:: Problem description ::
Once you find the line with "Click the Stage x-axis title", transcribe it and all the lines that follow to the end of the data, exactly as written; skip any pictures.

***** Source data *****

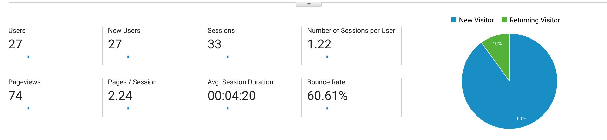The width and height of the screenshot is (607, 140).
Task: Select the Bounce Rate metric card
Action: click(351, 97)
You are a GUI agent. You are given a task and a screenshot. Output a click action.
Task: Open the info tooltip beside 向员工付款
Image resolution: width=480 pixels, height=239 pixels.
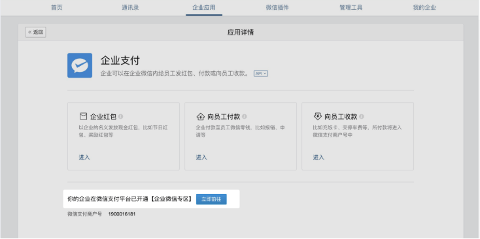point(245,117)
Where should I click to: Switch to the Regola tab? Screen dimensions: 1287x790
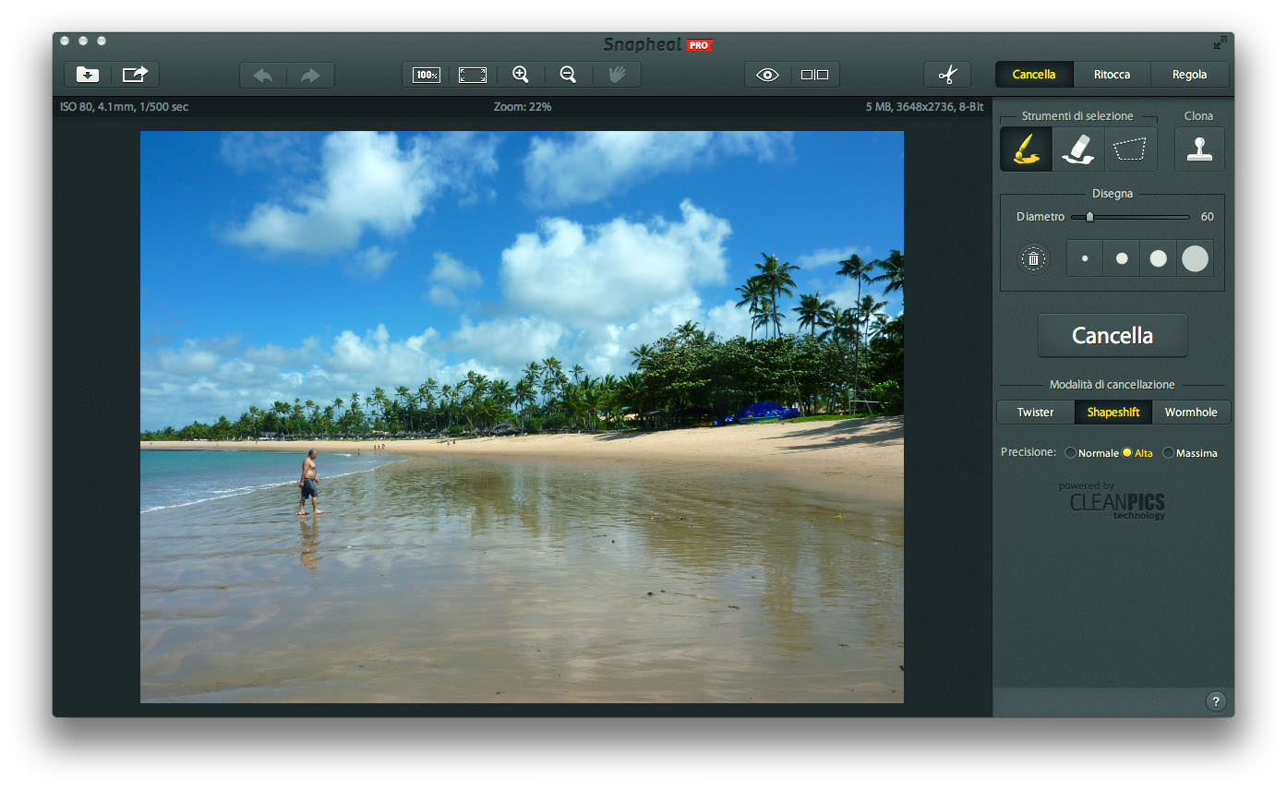pyautogui.click(x=1189, y=75)
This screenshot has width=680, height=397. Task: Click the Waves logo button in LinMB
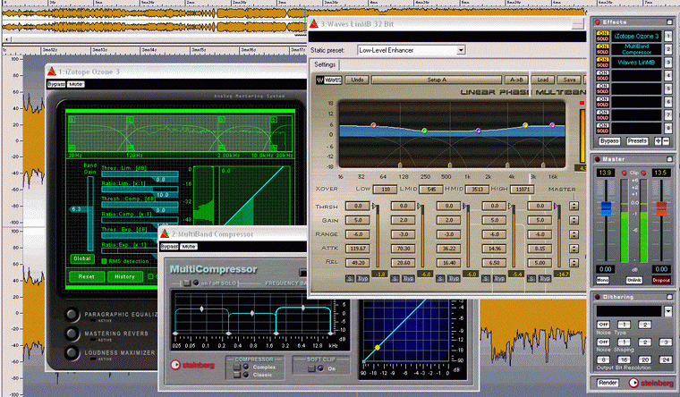[327, 80]
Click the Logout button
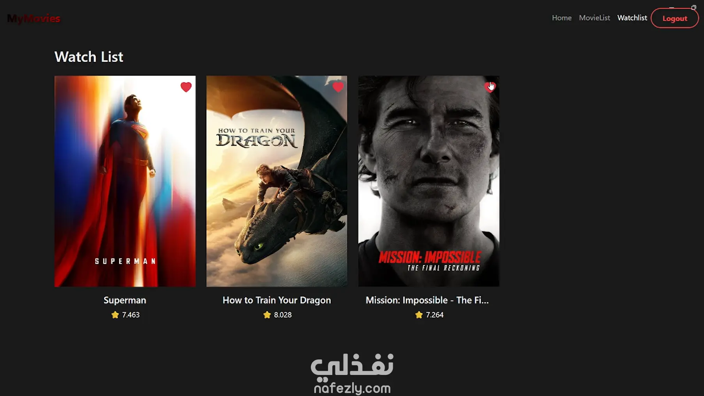Screen dimensions: 704x396 tap(675, 18)
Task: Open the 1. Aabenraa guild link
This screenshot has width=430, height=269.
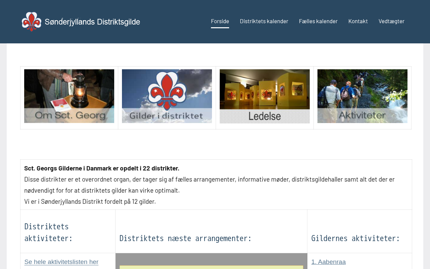Action: click(x=329, y=262)

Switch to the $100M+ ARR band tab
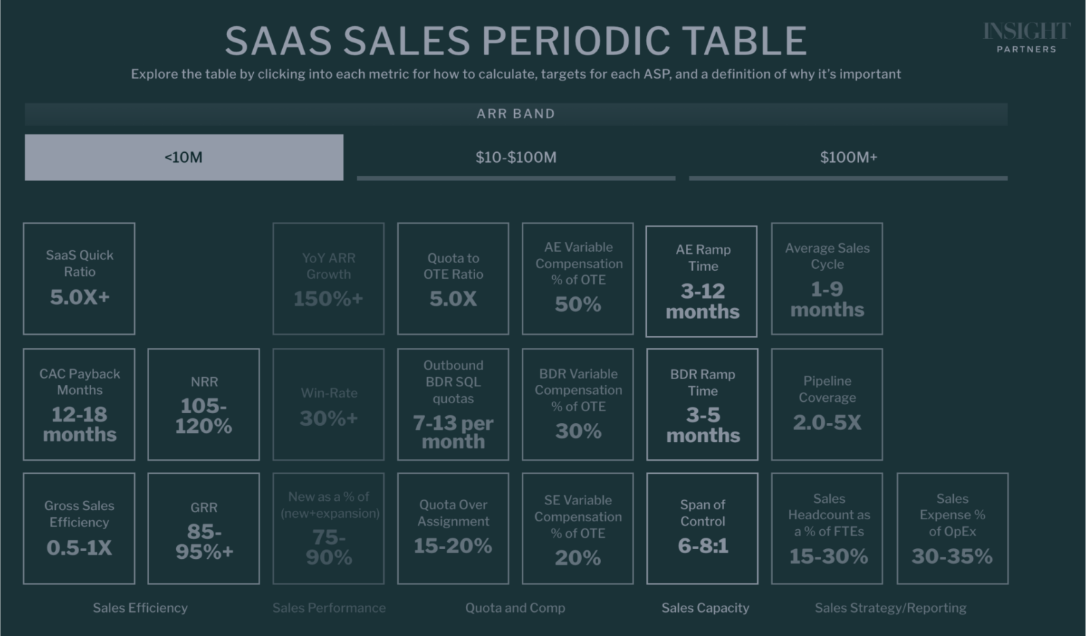tap(848, 157)
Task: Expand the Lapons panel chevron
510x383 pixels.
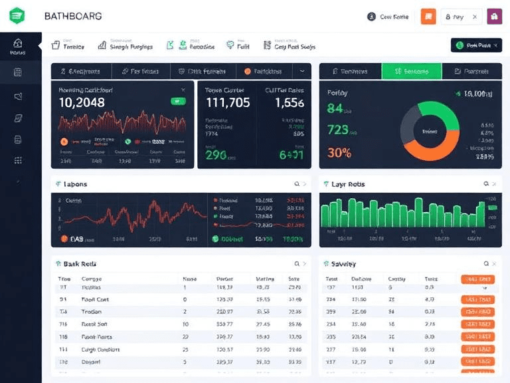Action: pyautogui.click(x=305, y=184)
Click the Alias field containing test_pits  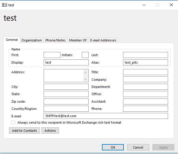click(x=146, y=62)
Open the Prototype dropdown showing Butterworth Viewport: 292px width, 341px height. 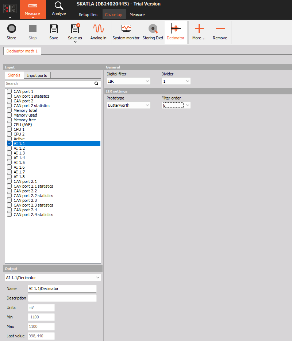(128, 105)
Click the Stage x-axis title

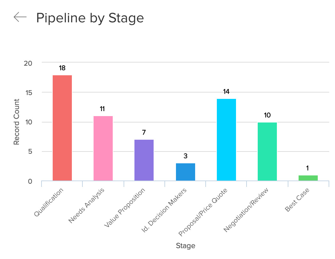185,246
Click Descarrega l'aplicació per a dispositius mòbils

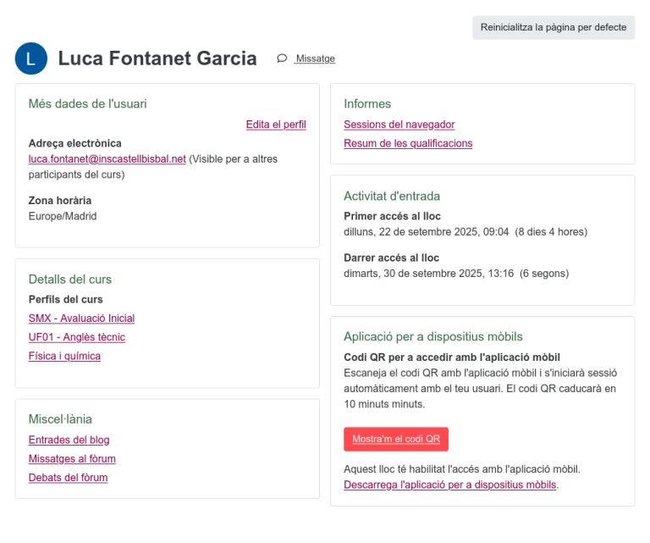tap(450, 485)
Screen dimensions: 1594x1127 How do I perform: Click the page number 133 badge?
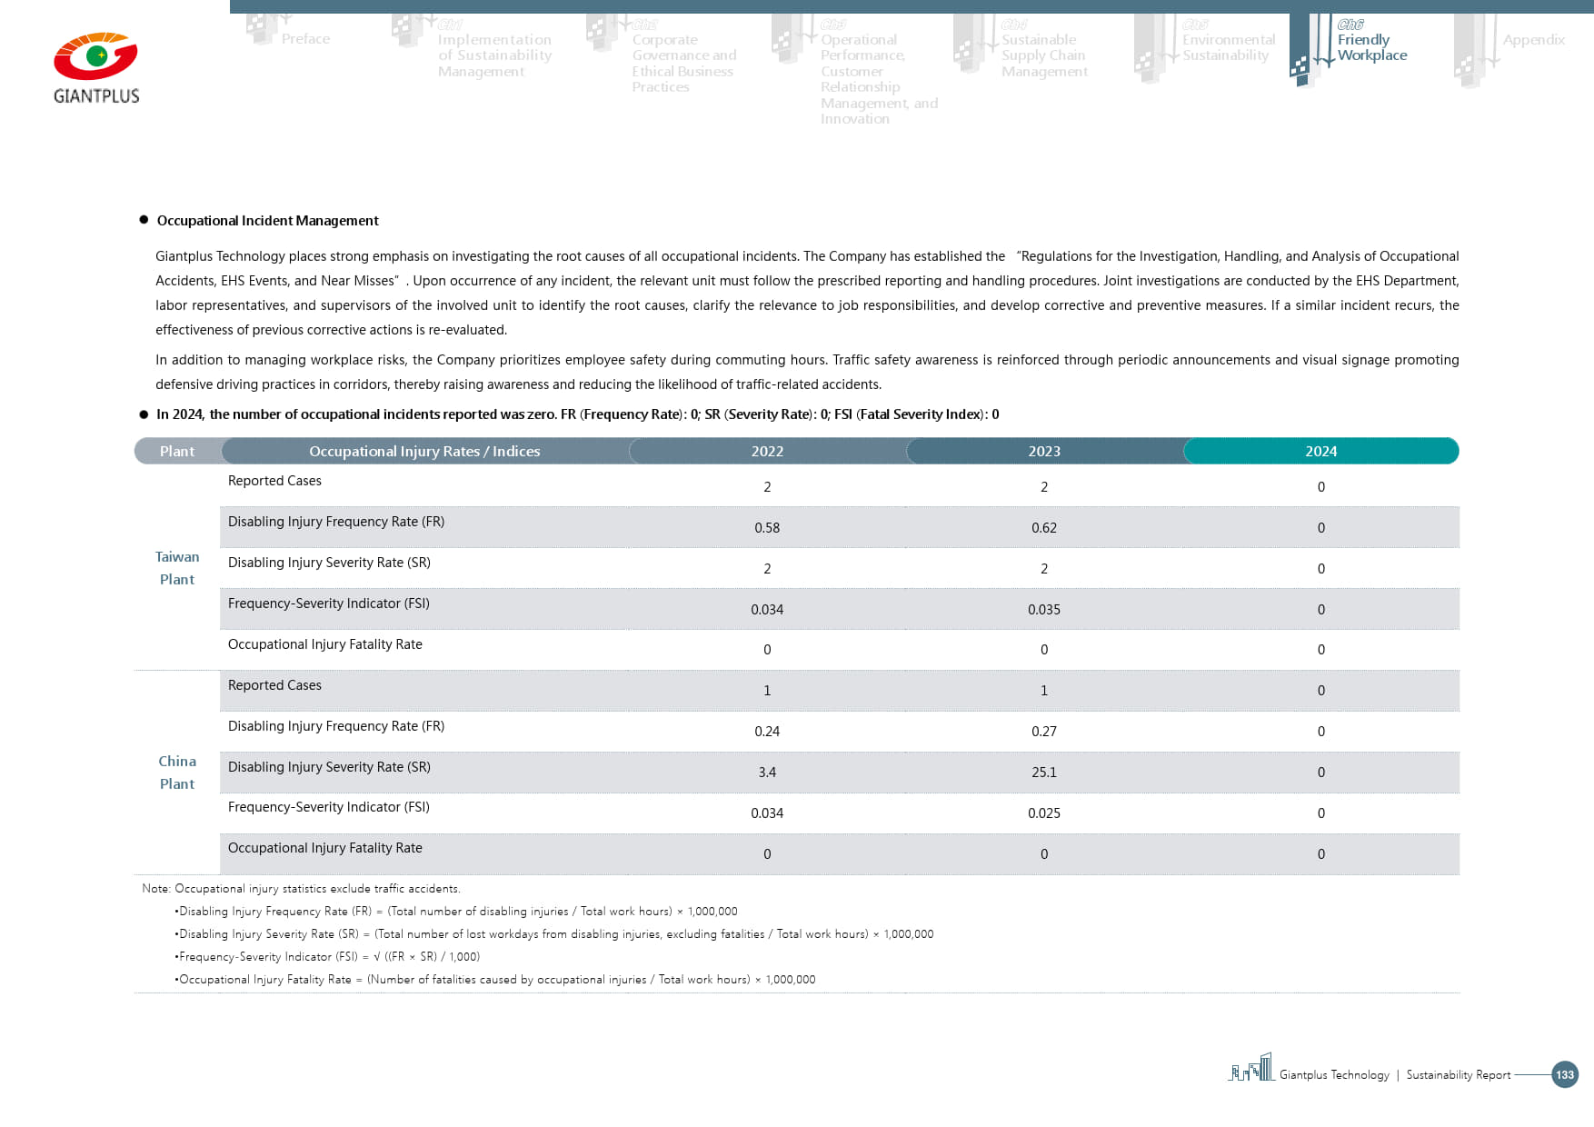coord(1564,1074)
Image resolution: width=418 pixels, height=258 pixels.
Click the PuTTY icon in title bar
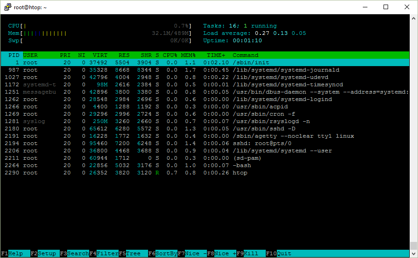[7, 7]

*****

:: Answer box ::
Click the Stage x-axis title

185,246
Click Descarrega l'aplicació per a dispositius mòbils

tap(450, 485)
Screen dimensions: 1594x1127 How do I perform: Click the page number 133 badge?
coord(1564,1074)
Image resolution: width=418 pixels, height=258 pixels.
Click the PuTTY icon in title bar
[7, 7]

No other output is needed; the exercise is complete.